=== Data shown ===

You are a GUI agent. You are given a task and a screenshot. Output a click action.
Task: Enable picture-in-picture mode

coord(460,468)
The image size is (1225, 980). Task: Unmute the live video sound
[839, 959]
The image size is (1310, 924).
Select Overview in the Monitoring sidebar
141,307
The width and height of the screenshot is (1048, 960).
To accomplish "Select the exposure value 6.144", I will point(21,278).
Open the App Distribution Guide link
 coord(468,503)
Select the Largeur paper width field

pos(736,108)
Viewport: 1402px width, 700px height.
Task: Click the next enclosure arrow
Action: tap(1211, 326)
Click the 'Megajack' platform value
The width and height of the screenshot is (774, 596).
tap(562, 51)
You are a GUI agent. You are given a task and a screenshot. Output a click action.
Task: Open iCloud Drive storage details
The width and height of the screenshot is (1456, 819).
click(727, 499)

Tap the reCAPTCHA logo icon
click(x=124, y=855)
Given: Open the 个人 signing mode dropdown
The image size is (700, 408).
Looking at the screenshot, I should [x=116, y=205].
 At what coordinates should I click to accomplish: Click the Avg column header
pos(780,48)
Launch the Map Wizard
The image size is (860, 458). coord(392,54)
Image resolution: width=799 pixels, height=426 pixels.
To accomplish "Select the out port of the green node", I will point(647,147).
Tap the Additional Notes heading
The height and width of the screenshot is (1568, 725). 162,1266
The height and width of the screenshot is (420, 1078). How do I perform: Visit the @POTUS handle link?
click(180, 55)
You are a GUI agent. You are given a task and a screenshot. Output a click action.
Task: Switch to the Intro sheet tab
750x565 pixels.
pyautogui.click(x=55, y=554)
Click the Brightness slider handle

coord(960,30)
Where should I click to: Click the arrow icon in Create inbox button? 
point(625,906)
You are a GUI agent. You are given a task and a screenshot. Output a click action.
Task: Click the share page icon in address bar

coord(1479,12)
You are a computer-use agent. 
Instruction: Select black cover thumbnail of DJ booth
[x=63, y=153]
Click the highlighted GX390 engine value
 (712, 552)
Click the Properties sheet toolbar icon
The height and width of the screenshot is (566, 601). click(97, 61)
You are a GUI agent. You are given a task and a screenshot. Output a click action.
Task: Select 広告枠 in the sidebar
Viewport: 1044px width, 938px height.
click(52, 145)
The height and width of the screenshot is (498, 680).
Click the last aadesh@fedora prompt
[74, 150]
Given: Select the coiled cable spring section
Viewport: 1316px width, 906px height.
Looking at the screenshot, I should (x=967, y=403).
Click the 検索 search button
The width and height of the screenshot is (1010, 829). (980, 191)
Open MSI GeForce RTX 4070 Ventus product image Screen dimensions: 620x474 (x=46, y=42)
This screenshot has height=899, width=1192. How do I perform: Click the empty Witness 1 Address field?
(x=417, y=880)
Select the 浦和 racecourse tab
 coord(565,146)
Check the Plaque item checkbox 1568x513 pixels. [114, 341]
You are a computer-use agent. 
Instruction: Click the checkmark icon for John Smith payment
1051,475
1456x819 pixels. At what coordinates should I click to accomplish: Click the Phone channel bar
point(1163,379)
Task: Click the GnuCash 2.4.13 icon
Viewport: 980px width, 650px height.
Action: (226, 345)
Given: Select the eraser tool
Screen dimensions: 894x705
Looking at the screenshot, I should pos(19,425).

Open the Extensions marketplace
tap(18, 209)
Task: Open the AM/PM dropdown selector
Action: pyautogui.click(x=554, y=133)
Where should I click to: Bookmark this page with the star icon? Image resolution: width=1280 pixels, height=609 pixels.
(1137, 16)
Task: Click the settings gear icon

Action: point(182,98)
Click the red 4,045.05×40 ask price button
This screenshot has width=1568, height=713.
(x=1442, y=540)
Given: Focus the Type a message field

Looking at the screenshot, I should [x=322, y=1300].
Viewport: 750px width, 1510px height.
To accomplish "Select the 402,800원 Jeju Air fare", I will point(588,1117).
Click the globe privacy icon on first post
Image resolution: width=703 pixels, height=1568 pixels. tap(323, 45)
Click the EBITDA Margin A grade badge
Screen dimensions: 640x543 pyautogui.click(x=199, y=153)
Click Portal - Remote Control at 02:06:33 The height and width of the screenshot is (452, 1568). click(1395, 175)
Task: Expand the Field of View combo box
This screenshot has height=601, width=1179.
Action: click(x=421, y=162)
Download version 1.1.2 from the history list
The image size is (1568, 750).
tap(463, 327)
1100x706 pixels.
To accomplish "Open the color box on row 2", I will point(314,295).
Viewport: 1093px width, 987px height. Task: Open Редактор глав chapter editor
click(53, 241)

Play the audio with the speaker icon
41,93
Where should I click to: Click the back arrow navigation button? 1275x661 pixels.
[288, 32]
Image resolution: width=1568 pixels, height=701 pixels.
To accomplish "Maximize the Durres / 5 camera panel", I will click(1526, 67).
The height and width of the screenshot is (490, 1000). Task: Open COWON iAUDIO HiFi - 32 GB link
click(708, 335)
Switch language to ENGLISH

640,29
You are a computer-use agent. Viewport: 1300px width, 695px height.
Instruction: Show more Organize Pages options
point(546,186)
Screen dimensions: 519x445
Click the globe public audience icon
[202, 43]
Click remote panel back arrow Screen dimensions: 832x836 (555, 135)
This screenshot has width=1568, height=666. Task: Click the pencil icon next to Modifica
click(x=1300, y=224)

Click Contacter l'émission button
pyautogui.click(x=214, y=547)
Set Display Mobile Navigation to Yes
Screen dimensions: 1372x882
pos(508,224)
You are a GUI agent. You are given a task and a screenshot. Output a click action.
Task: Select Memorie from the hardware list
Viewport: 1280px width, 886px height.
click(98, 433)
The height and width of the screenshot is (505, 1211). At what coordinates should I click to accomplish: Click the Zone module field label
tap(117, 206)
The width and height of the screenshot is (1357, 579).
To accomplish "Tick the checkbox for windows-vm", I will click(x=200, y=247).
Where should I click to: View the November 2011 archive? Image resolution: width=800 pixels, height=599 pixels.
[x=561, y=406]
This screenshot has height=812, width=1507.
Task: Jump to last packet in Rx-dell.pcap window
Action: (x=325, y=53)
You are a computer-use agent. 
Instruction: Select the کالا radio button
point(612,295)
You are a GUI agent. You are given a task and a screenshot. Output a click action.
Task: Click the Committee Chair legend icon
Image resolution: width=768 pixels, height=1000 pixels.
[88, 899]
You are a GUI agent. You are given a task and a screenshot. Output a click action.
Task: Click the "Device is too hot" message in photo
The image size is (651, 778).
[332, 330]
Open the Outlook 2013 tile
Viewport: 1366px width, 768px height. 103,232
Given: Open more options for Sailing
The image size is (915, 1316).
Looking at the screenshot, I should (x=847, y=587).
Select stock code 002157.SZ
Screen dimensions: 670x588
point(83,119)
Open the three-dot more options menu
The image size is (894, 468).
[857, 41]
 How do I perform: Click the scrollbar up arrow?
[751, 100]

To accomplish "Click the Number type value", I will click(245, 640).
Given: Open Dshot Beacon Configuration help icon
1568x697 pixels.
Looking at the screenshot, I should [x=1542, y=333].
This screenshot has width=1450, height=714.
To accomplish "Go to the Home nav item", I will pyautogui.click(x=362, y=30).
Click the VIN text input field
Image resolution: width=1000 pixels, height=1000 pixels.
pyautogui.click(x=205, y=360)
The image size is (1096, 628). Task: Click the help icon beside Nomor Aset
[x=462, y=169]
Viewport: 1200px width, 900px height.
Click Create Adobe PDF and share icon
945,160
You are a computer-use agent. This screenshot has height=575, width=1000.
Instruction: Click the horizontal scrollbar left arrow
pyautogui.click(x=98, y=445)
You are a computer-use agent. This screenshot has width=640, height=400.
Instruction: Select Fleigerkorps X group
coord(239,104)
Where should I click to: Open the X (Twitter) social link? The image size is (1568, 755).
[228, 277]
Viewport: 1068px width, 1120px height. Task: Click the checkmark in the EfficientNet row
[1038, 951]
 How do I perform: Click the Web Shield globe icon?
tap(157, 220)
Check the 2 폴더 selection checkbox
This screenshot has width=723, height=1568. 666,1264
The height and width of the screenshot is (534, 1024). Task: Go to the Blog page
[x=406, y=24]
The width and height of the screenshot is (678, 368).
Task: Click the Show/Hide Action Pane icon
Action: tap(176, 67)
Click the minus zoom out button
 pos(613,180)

===

> Task goal: Give an exact copy of every line from the one holding "Viewport: 1068px width, 1120px" through the end of the records, both included, and no other lines.

> Exercise result:
Viewport: 1068px width, 1120px height. Task: Click the checkmark in the EfficientNet row
[1038, 951]
 How do I perform: Click the Web Shield globe icon?
tap(157, 220)
Check the 2 폴더 selection checkbox
This screenshot has width=723, height=1568. 666,1264
The height and width of the screenshot is (534, 1024). Task: Go to the Blog page
[x=406, y=24]
The width and height of the screenshot is (678, 368).
Task: Click the Show/Hide Action Pane icon
Action: tap(176, 67)
Click the minus zoom out button
 pos(613,180)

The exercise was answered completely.